2. Louise

F irst day back on the job without Lowry, and already I can feel the difference. It’s outright palpable if I’m being honest, and I don’t fucking like it.

I knew that I’d have to get used to seeing Walt Compton behind her desk, in her office—that the timbre and the vibe of the discussion would be intrinsically different without Lowry at the helm. I just didn’t realize how different it would be, and how quickly I would feel the effects.

Already I’m getting more lip before lunch than I’ve gotten in the nearly five years I’ve worked for the BSU. Maybe it’s just a particularly shitty Monday, but the fact that McBride, Gertz, and Tennant have all been thorns in my side at the same time makes me feel like it’s not coincidence.

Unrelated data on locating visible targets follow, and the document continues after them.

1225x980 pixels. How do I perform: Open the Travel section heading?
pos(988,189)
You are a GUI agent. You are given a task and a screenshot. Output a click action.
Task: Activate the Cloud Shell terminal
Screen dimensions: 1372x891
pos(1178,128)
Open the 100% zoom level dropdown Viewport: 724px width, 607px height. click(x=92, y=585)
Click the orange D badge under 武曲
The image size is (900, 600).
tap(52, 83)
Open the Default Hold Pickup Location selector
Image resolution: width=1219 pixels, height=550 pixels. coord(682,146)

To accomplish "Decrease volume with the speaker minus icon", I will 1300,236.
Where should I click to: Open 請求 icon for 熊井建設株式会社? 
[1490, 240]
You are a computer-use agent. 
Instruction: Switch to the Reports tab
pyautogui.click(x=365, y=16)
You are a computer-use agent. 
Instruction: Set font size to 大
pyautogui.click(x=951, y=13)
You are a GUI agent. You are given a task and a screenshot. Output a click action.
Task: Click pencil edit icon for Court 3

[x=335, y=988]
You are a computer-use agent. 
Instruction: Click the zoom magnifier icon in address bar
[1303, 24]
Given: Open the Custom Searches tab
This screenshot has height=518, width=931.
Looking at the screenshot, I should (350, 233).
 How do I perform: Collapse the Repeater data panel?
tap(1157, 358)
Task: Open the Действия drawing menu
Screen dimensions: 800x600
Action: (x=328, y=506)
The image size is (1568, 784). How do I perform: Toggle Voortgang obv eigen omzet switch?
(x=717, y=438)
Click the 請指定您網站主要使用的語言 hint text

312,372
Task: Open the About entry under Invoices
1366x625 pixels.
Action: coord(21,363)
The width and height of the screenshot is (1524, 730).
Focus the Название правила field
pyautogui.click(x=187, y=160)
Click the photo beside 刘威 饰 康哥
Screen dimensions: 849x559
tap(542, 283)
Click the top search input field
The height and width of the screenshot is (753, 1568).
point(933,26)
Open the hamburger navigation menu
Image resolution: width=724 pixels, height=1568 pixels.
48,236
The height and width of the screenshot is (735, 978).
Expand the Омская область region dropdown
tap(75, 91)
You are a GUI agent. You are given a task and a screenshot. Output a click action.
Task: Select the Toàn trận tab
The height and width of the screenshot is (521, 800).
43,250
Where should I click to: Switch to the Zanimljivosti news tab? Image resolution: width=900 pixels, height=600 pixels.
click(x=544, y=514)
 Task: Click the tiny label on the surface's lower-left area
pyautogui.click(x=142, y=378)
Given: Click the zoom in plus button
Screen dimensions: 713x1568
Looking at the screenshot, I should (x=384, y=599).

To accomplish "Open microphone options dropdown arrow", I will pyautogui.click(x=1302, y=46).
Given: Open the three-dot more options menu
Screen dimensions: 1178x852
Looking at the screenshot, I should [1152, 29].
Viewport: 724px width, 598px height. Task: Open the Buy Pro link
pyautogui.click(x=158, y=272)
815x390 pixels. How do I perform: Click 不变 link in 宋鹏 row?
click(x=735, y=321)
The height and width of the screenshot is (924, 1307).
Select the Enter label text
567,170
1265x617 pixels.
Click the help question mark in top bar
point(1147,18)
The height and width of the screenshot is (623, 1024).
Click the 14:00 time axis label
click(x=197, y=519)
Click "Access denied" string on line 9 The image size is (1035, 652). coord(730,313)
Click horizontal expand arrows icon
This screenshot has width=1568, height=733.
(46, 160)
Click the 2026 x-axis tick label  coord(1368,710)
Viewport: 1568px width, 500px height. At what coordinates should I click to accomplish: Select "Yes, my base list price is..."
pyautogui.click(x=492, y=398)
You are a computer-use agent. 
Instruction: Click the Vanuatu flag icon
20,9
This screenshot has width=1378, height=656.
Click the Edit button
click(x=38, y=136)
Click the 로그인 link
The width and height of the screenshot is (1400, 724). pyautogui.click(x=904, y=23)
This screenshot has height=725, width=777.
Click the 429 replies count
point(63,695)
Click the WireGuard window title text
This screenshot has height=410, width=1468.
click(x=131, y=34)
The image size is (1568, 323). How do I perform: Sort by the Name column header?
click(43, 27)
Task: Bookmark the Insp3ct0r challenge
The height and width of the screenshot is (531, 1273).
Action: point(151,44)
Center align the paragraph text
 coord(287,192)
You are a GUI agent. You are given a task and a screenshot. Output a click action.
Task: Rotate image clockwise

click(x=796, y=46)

I have only just finished settling at my desk after making the rounds for report collection from the grouchy BSU boys—unsub evals and profiling course curriculum notes littering my workstation, when Walt Compton pokes his silver head from the narrow opening of his new office door.

“Penny!” he calls me, allowing me this show of respect in front of the others.

“Yes, sir.” I pop up from my desk like a meerkat—surveying my path to his office as I await his inevitable beckoning, assuring I don’t need anything from my desk before I take off—my heels make dull thudding noises on the ancient low pile carpet as I hustle toward Compton.

“Do you have the Karston reports?” he barks, his half-moon glasses almost dangling off the tip of his nose as he eyes me from his doorframe.

“Yes sir,” I chirp back, collecting a thick folio of documents from the wire rack on my desk.

“Bring those and the damn Tamerlin summary and get yourself a cup of coffee, Penny—I need to bend your ear on a couple of other things, too. I’ve got you for the next three hours, easy,” Compton adds before slamming his door closed.

I give my co-workers a withering look as McBride, Gertz, and Tennant all smirk at me from their desk chairs.

“Lowry’s not here to be your meat shield anymore, sweetie,” Gertz snickers, kicking his feet up on the edge of his desk, his fingers knit over his ample belly as he leers at me. “Compton’s going to be able to decide for himself whether or not you’re best girl anymore.”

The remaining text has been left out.